We all exist in workplace trances, hypnotised by our circumstances. For enhanced performance, simply choose a higher-quality trance.

Workplace trances article image

Hypnosis works by placing people into trance. While there are lots of scary ideas about hypnosis and trance, world experts in the field define trance quite pragmatically:

Trance is a simply a state of focused attention.

Consider when you are absorbed in a great book or TV show. People can walk in and out of the room, and you may not even notice them. You can be absorbed in the story, and instead of seeing the words on the page or images on the screen, you are transported into the story. You no longer feel the temperature in the room, the level of lighting or even the discomfort of how you are sitting. You are absorbed and focused on only one aspect of your experience.

What we focus on―the type of trance we are in―selects the things that we attend to, and the things we simply ignore. It also changes the types of resources, memories and actions that we most readily access. When you are in a bad mood, think of what you remember, what you believe and what you are capable of.

Negative and positive workplace trances have a massive impact on performance. What we focus on―or fail to notice―is critical in determining the quality of our outputs.

What you can miss in a trance

As you focus in on a very narrow part of your experience, you have to overlook everything else. The trance primes what you pay attention to, and informs your availability bias for the information that you base your decisions on. Consider when you look around the room for everything blue. By selecting and remembering the blue things, everything else gets easily overlooked.

What if, in this example, ‘blue things’ were problems in your business. If you were attending to these so strongly, what else would you miss? Maybe opportunities, or things you do well, or maybe human things like behaviours, communication and interaction.

4 workplace trances

By the above definition, in the office we enter into a range of different trances (or states of increased and narrowed focus), many of which can decrease performance.
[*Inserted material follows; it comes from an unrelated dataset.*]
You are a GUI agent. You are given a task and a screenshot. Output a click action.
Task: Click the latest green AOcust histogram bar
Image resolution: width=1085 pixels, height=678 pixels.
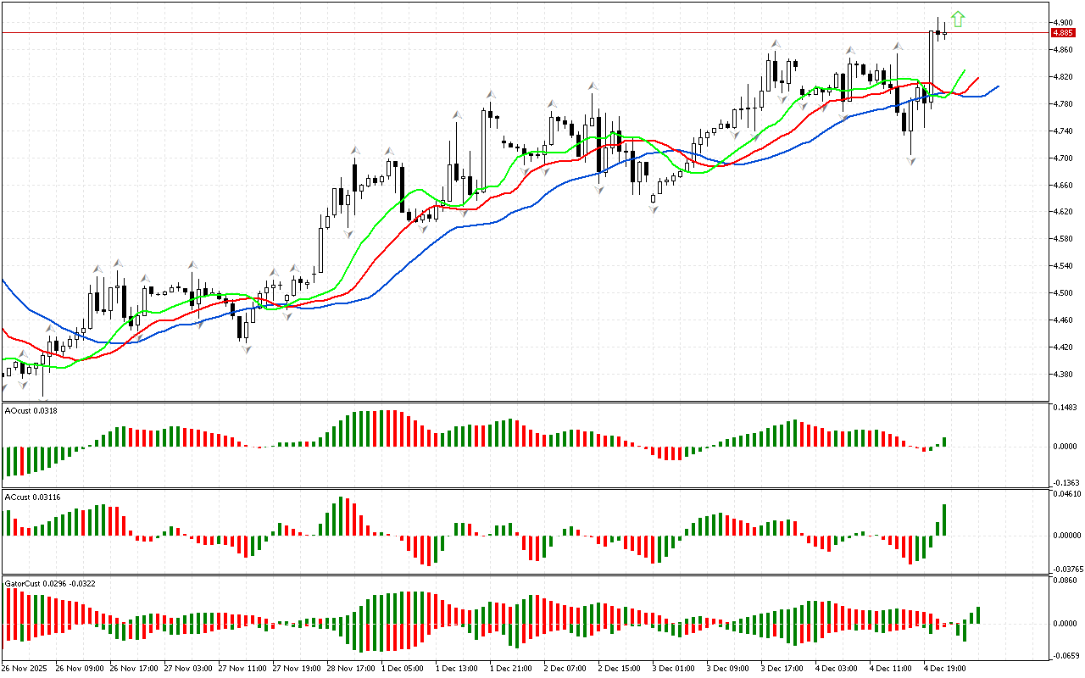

These include, but are not limited to the following trances:

  1. The stress of a circumstance
  2. Concentration on fear and risk
  3. Focus on the blame game
  4. The always-busy trance.

Think about how these trances―or excessive focus on these things―can (and maybe is) harm your business.

Positive focus

On the other hand, what would happen if employees were to adopt a different trance, one where the focus was on exploration, possibility, getting stuff done, choice or even the customer experience? As these trances are developed and then accepted as the norm in your work environment, they become linked to your workplace. Every time your employees come to work, they are primed to shift into higher-performance ways of being. How great would this be for your business?

Make workplace trances work for you

Recognise when you are in an unresourceful trance. Stop, take a breath, and decide on a more resourceful or positive state to be in. Use things like the front door at home, your office door or the staff room as anchor points to remind you to ‘switch up’ to more positive, valuable states of focus and action.

When staff are in an unhelpful trance, invite them out of it. You can never force someone to give up their trance, but suggesting they see the other side of the coin (what is working, for example, or the bigger picture) changes their focus and can break their trance.

Lead by example

Prioritise high-value trances. As a leader, you go first and they follow. If you exist in a low-performance trance, it encourages others to try it on. Often whole workplaces are locked in the shared trance of the leader―with massive impacts on performance. Lead by example, go first, and choose positive trances to demonstrate to your teams.

Anchor your workplace as a place of positive and resourceful trances. Make it deeply ingrained in your culture, so that simply being at work primes performance (rather than reducing it, which many offices seem to do).

We are always in a form of trance―so if you want high performance, simply work to select a high-quality trance for you and your team.